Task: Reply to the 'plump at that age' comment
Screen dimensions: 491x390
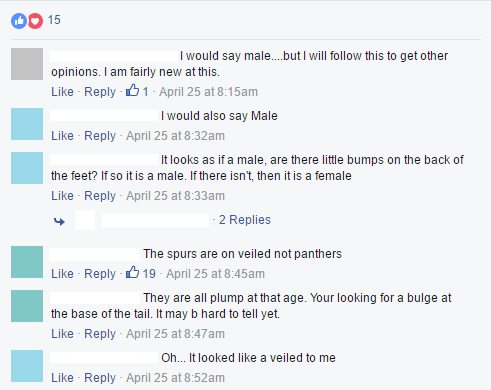Action: pos(100,334)
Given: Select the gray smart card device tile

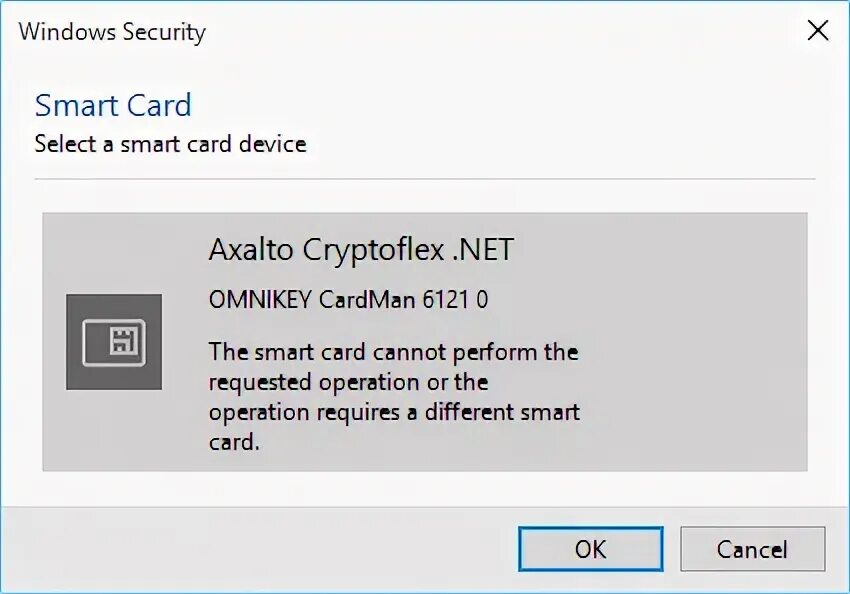Looking at the screenshot, I should 425,342.
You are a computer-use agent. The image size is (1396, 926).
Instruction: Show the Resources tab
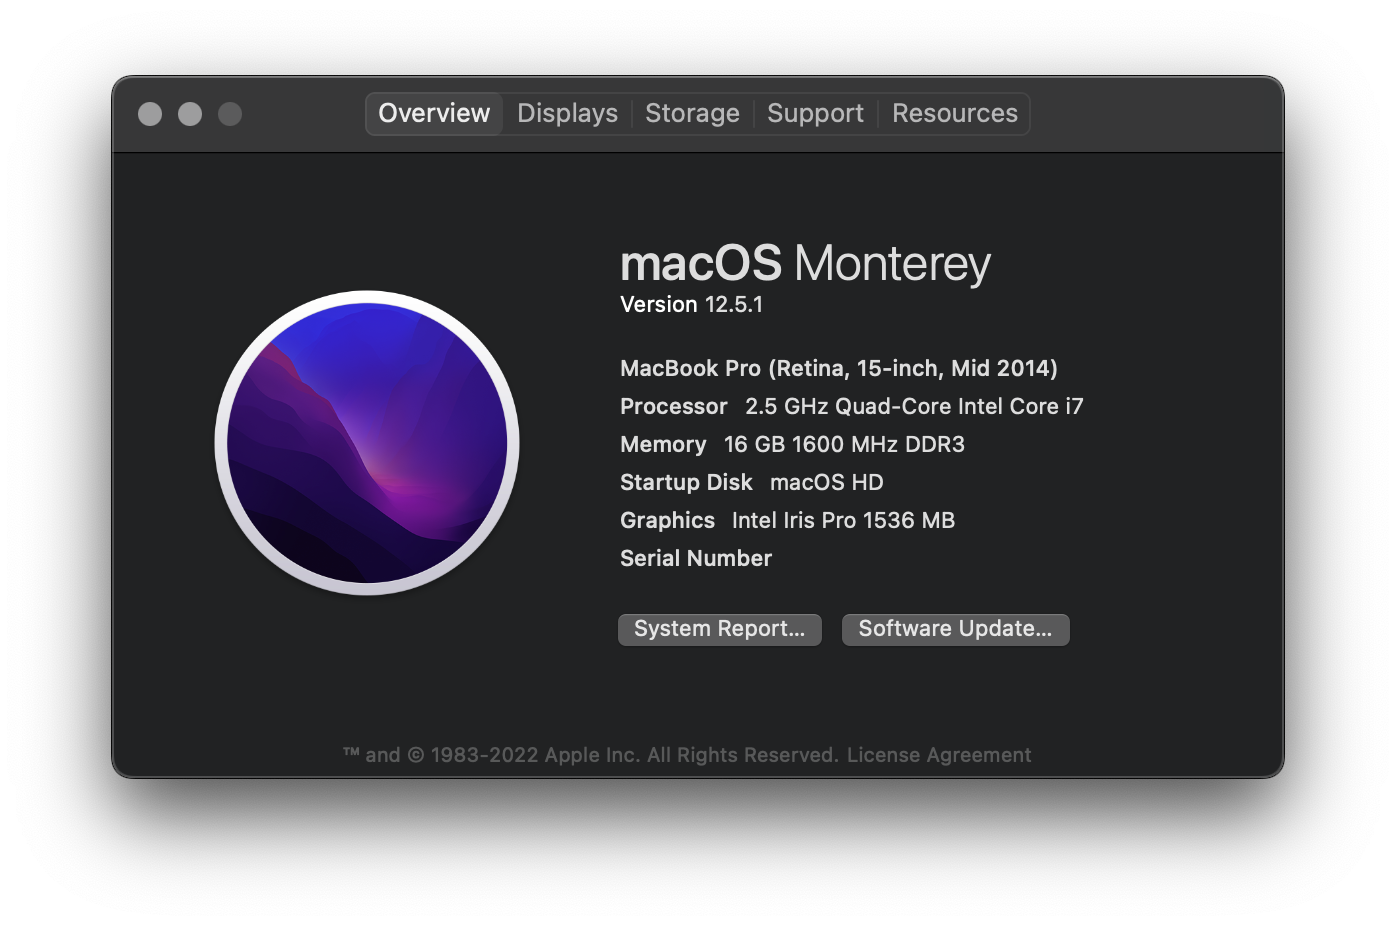955,113
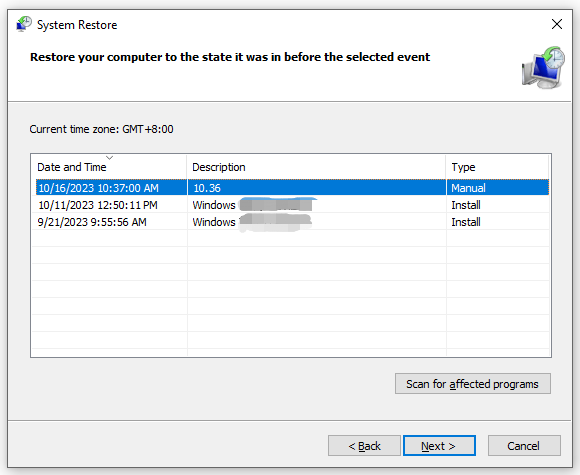Go back with the Back button
This screenshot has height=475, width=580.
pyautogui.click(x=364, y=446)
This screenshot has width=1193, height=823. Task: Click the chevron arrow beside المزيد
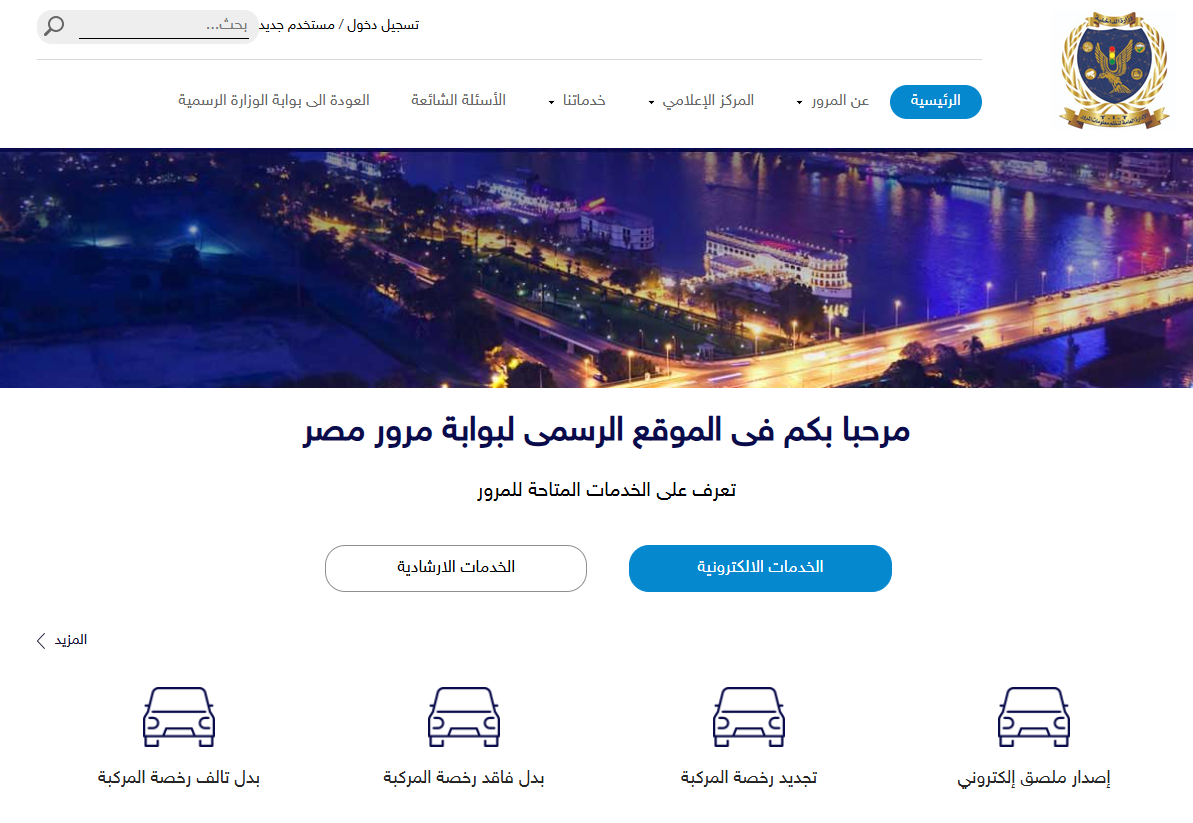[41, 640]
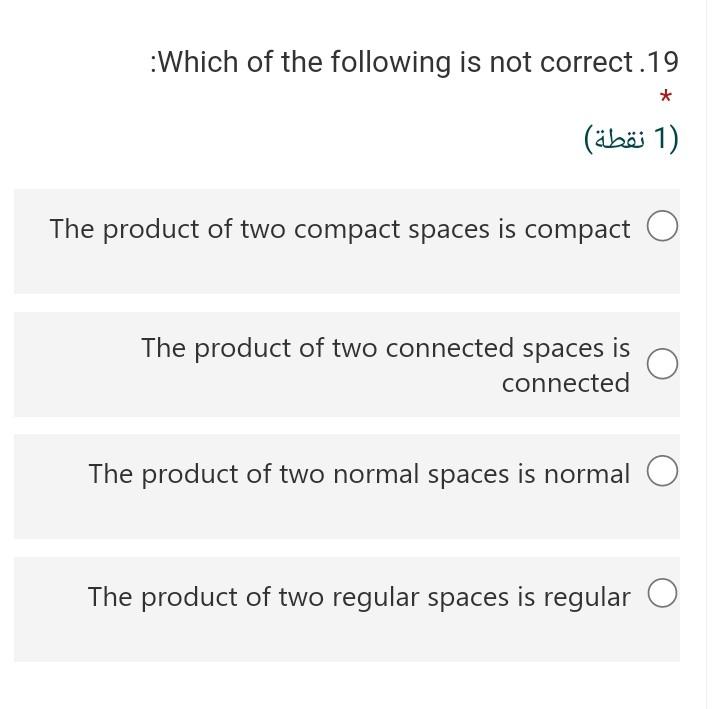
Task: Select the connected spaces radio button
Action: (662, 364)
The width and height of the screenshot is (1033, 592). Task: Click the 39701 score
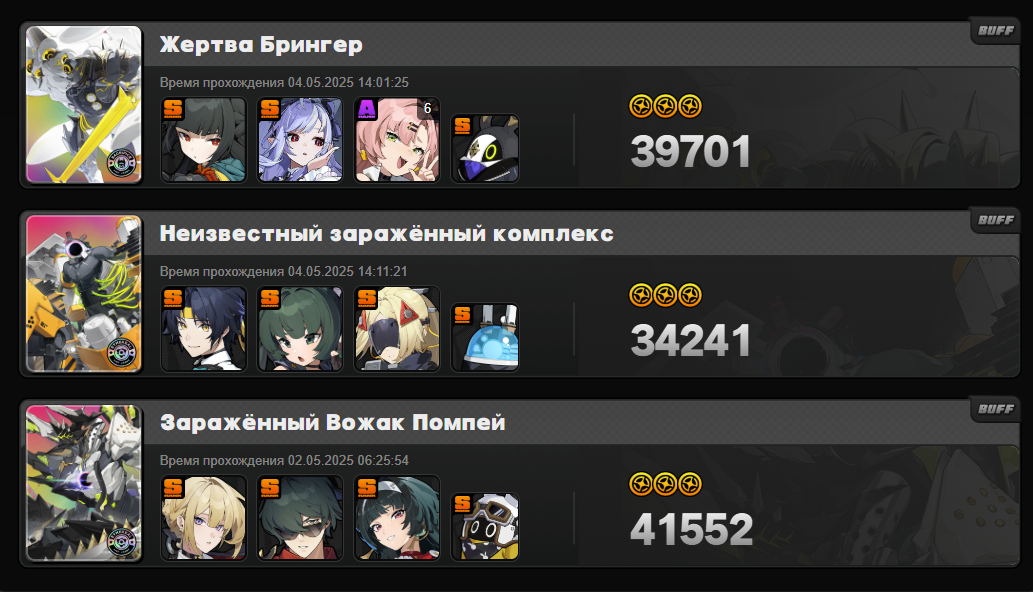(690, 151)

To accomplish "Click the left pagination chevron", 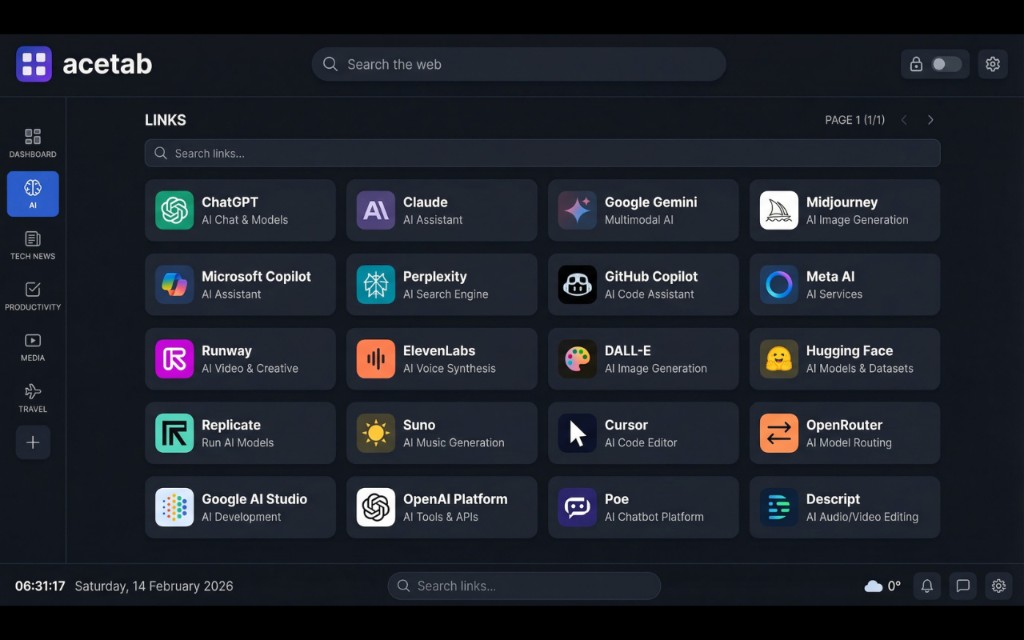I will point(904,119).
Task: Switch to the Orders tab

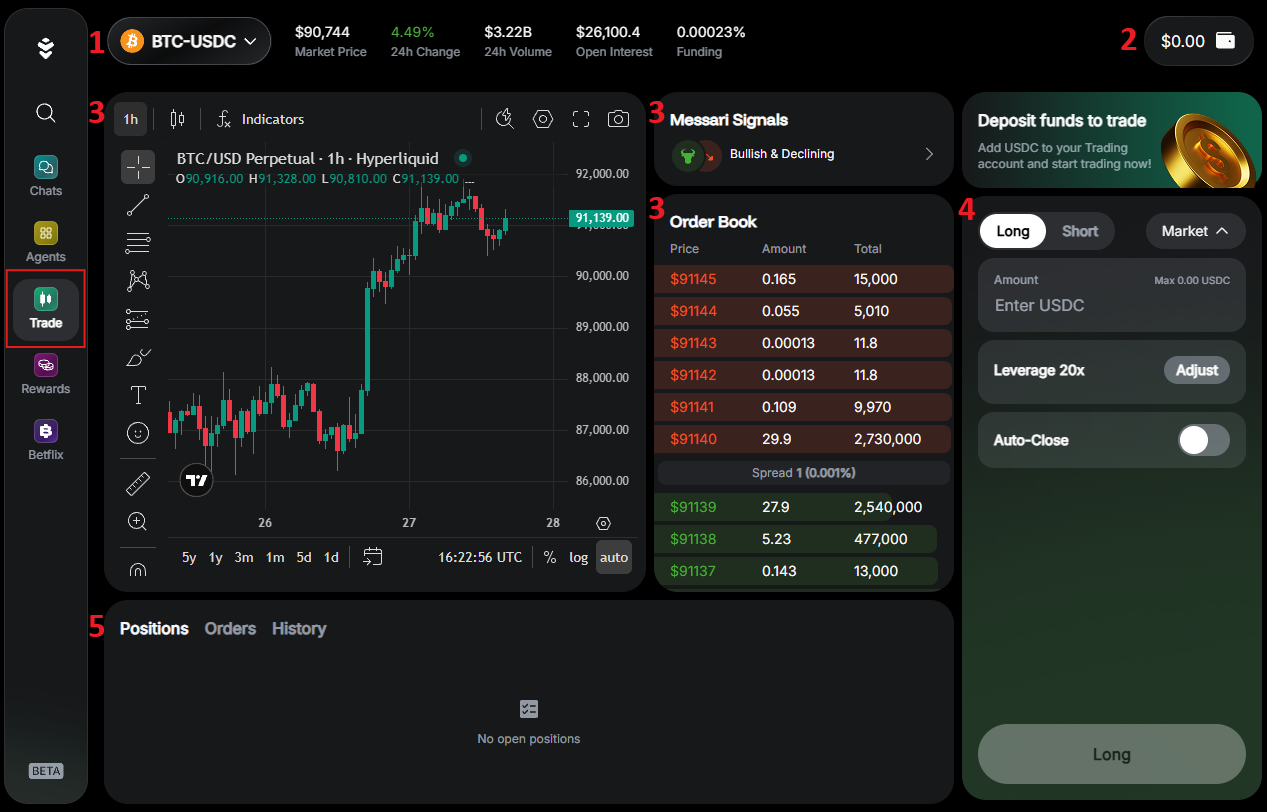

What the task asks: In the records above, find the line containing "You are a computer-use" and output every line from the first through that one, exactly, omitting pictures.

Output for this exercise:
Task: Reply to the 'plump at that age' comment
Screen dimensions: 491x390
Action: pos(100,334)
Given: Select the gray smart card device tile

Looking at the screenshot, I should 425,342.
You are a computer-use agent. The image size is (1396, 926).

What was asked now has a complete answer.